While we are growing crops for fuel we are also cutting down rain forests that produce O2, for me (controversial here) the future lies in safe nuclear fission and hopefully fusion in the not too distant future and hydrogen fuel cell cars... all this bullsh*t around battery powered electric cars is just bullsh*t, they will never be "green". I'm afraid we will get what we are given by the large oil corporations and that's all there is too it
I dont want to perpetuate this argument here, which is well discussed elsewhere. Suffice to say, if you are interested guys, please do your research. there is no silver bullet to the energy / climate issue and everything is dependent on what, and where:
- biofuels sold in europe are from non-food crops and the loss of food crops by indirect landuse change is well studied, and not proven. Perhaps Brasilian grown sugar based ethanol is a food crop, but then if starving millions just ate sugar, their teeth would fall out and create other problems. Some EU states do or did import Brasilian ethanol.

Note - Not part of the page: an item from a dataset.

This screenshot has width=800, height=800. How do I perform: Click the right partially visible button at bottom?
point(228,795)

- US corn based ethanol is generally regarded as environmentally negative, competes with food and is generally bad. It was a farmer assistance program and the co2 generated in the farming process is more than just burning the petrol in cars directly.

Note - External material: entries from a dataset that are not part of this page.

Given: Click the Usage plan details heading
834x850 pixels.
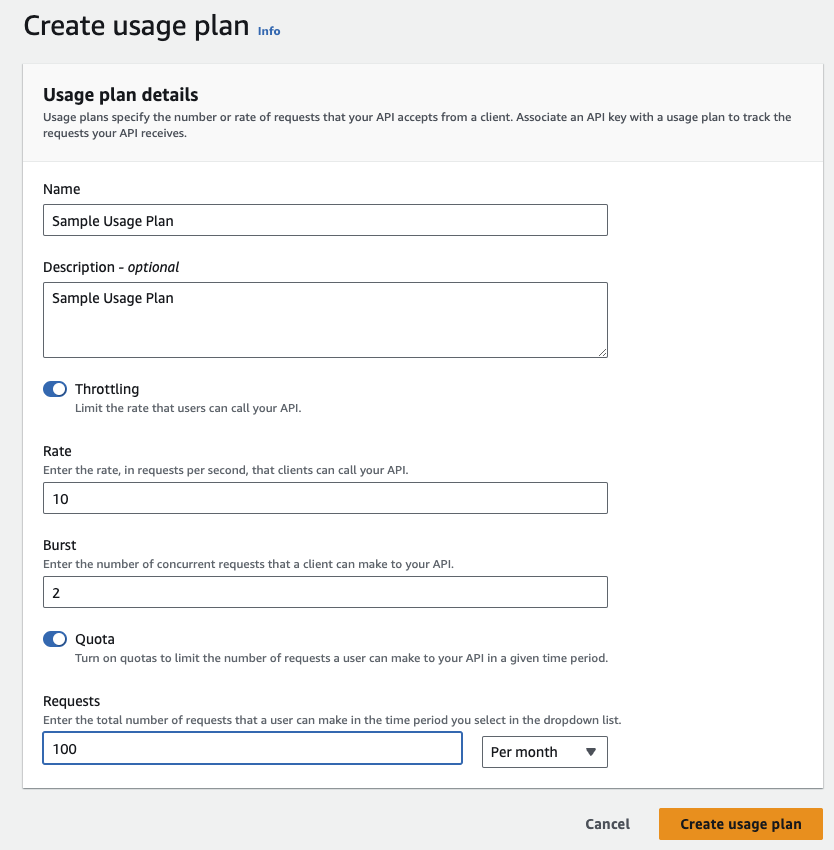Looking at the screenshot, I should [120, 95].
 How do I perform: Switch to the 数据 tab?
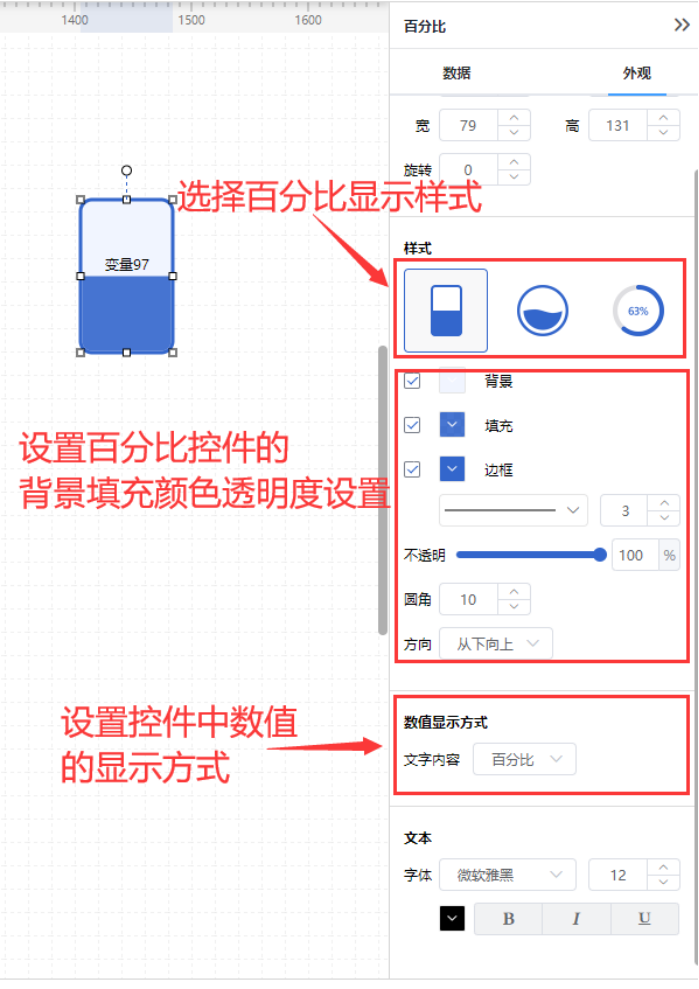tap(456, 73)
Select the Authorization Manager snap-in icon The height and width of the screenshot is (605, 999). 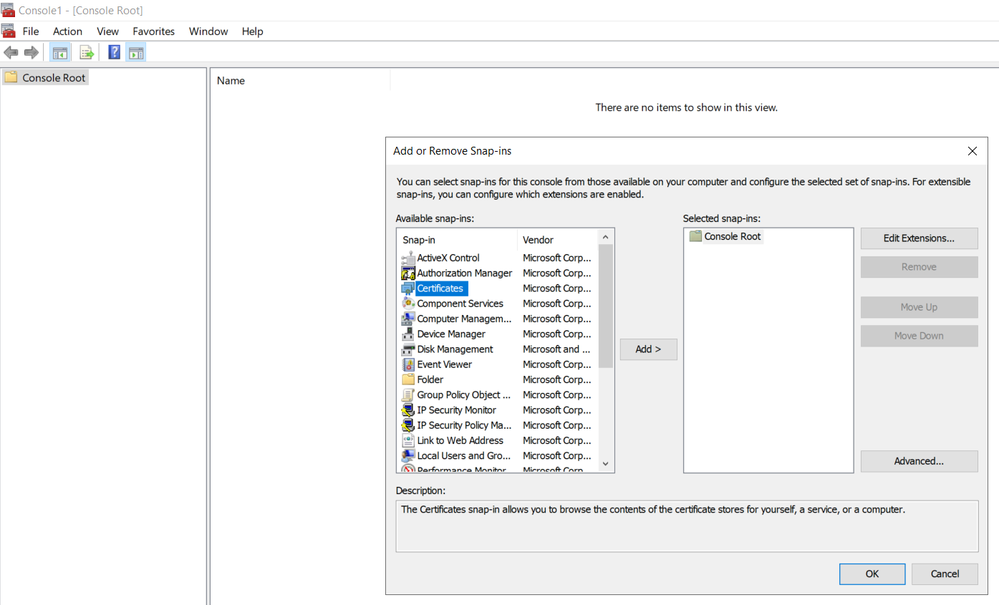(408, 273)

- Brasilian sugar cane grows so fast and they are so good at it, it is environmentally positive assuming they dont cut down more rainforest to grow it.
- Electric cars running on French nuclear power generate about 13g CO2/km where on Chinese coal power, its 180g/km. For reference, the EU average new car co2 in 2012 was about 135g/km. If you get a chance to drive an electric car, do it. The Tesla is an experience I will never forget...
Ok, thats enough. and yes, i do this for a job....
Otherwise, does anyone know what we can do about this water hanging around in our fuel tanks and lines? Trank draining? a sponge? E5 / E10 is not going away and we need to learn to live with it.
Longer term, I quite like biofuels and E85 has an octane rating of 110. Ive been thinking of building a dedicated TS 2.0 with high compression to capitalise on the E85 while keeping my environmental conscience at bay. Although the water issue, rust, carb rubber parts etc would all need attention.
we have had E10 over here for a couple of years now.....was introduced as a 'necessary' to help the enviornment.
.....hardly anyone uses it
The main problem one talks about over here, is that it can rot the older compound fuel lines used in most old cars.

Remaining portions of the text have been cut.